Rewrite the lines below, changing every "Image resolution" to "Display resolution" and leaving everything else untouched.

Record excerpts Start Marker

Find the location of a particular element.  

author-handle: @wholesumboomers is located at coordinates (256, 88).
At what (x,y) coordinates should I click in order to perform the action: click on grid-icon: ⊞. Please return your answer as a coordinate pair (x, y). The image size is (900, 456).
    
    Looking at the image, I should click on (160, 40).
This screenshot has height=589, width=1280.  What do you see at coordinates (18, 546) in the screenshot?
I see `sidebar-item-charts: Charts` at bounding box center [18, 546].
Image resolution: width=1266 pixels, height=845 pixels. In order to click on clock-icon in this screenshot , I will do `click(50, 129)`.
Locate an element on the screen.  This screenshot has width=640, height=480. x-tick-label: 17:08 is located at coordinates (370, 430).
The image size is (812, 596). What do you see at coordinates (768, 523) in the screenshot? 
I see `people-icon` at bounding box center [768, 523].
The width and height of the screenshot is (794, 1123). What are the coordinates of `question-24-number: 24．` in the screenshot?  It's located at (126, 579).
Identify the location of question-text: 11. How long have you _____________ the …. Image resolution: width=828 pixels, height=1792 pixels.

Record excerpts End Marker

Solution
Find the location of a particular element.  

author-handle: @wholesumboomers is located at coordinates (256, 88).
At what (x,y) coordinates should I click in order to perform the action: click on grid-icon: ⊞. Please return your answer as a coordinate pair (x, y). The image size is (900, 456).
    
    Looking at the image, I should click on (160, 40).
This screenshot has height=589, width=1280.  What do you see at coordinates (18, 546) in the screenshot?
I see `sidebar-item-charts: Charts` at bounding box center [18, 546].
Display resolution: width=1266 pixels, height=845 pixels. In order to click on clock-icon in this screenshot , I will do `click(50, 129)`.
Locate an element on the screen.  This screenshot has width=640, height=480. x-tick-label: 17:08 is located at coordinates (370, 430).
The image size is (812, 596). What do you see at coordinates (768, 523) in the screenshot? 
I see `people-icon` at bounding box center [768, 523].
The width and height of the screenshot is (794, 1123). What are the coordinates of `question-24-number: 24．` in the screenshot?  It's located at (126, 579).
Identify the location of question-text: 11. How long have you _____________ the …. Display resolution: width=828 pixels, height=1792 pixels.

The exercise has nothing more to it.